I have been working on this proof for a few hours and I can not make it work out.

$$\sum_{i=1}^{n}\frac{1}{i(i+1)}=1-\frac{1}{(n+1)}$$

i need to get to $$1-\frac{1}{k+2}$$

I get as far as $$1-\frac{1}{k+1}+\frac{1}{(k+1)(k+2)}$$
then I have tried $$1-\frac{(k+2)+1}{(k+1)(k+2)}$$ bu multiplying the left fraction by (k+2) which got me nowhere.

What am I doing wrong?

 

[vela]

Homework Statement

I have been working on this proof for a few hours and I can not make it work out.

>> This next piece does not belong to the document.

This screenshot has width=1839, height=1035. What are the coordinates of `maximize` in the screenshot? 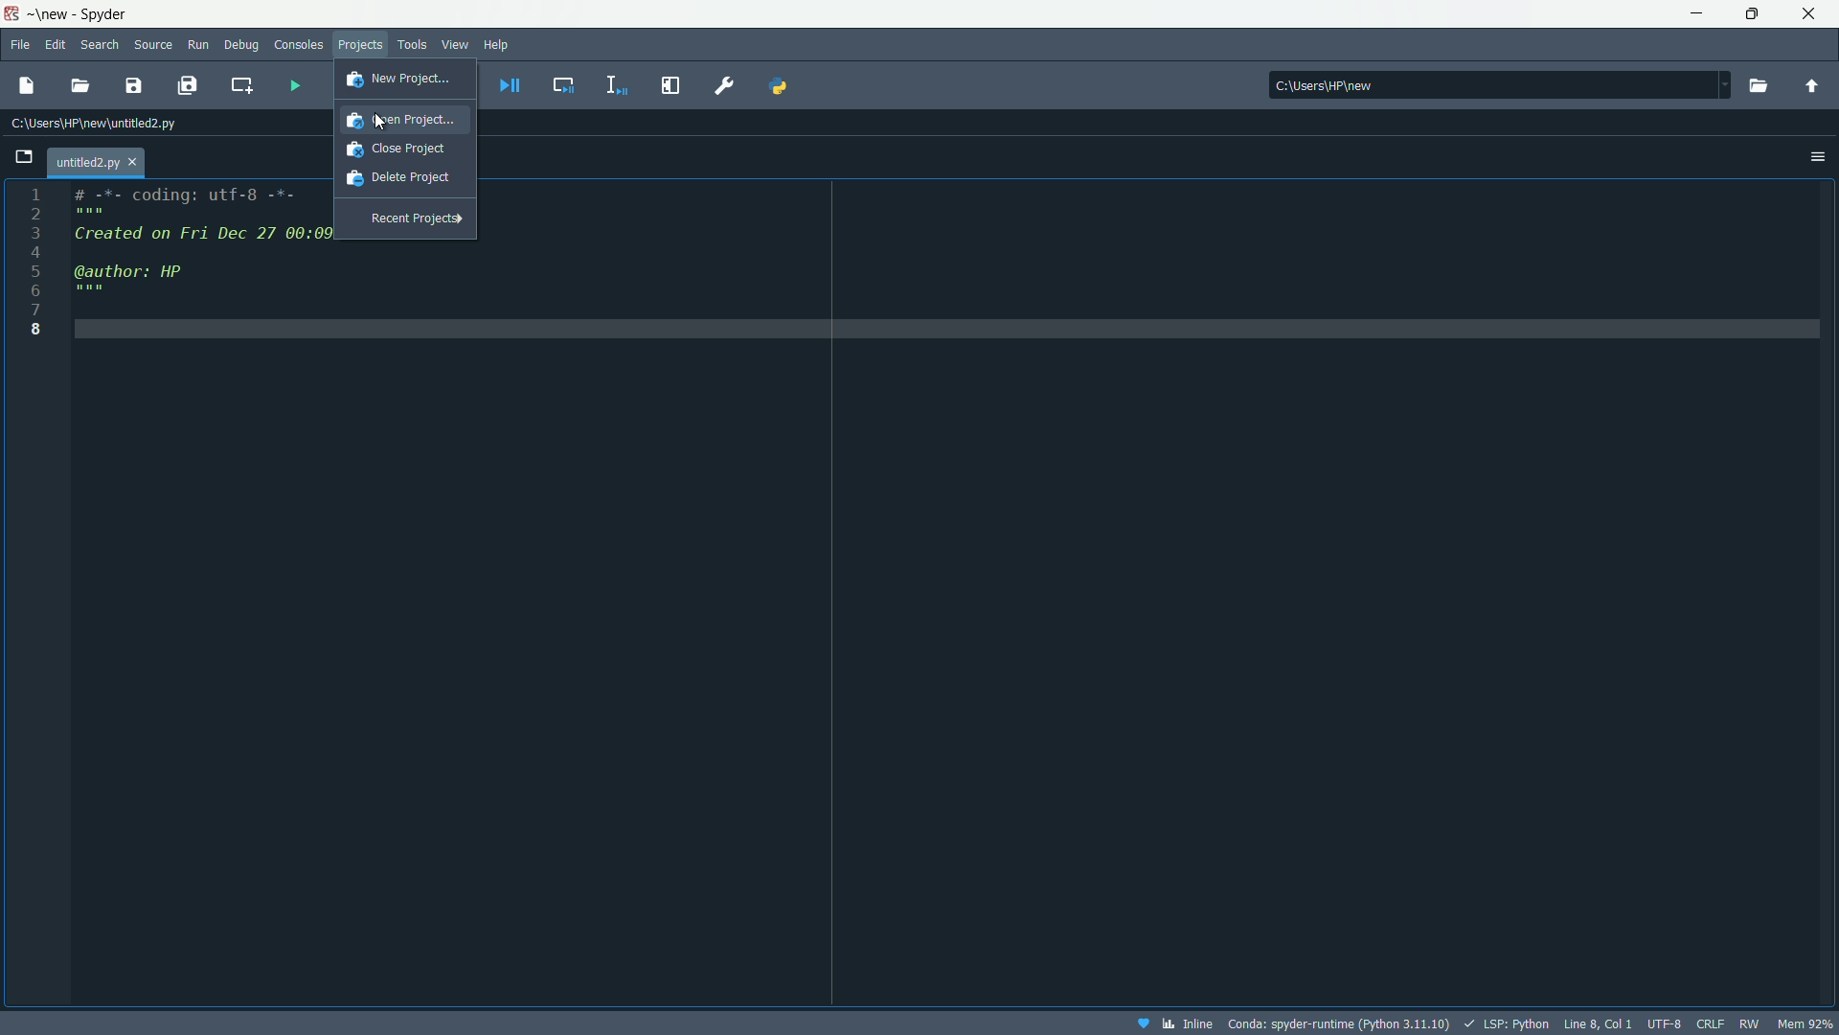 It's located at (1746, 14).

$$\sum_{i=1}^{n}\frac{1}{i(i+1)}=1-\frac{1}{(n+1)}$$

i need to get to $$1-\frac{1}{k+2}$$

I get as far as $$1-\frac{1}{k+1}+\frac{1}{(k+1)(k+2)}$$
then I have tried $$1-\frac{(k+2)+1}{(k+1)(k+2)}$$ bu multiplying the left fraction by (k+2) which got me nowhere.

What am I doing wrong?

You have a sign error. If you can't find it, try expanding
$$1-\frac{(k+2)+1}{(k+1)(k+2)}$$ and compare it to what you started with.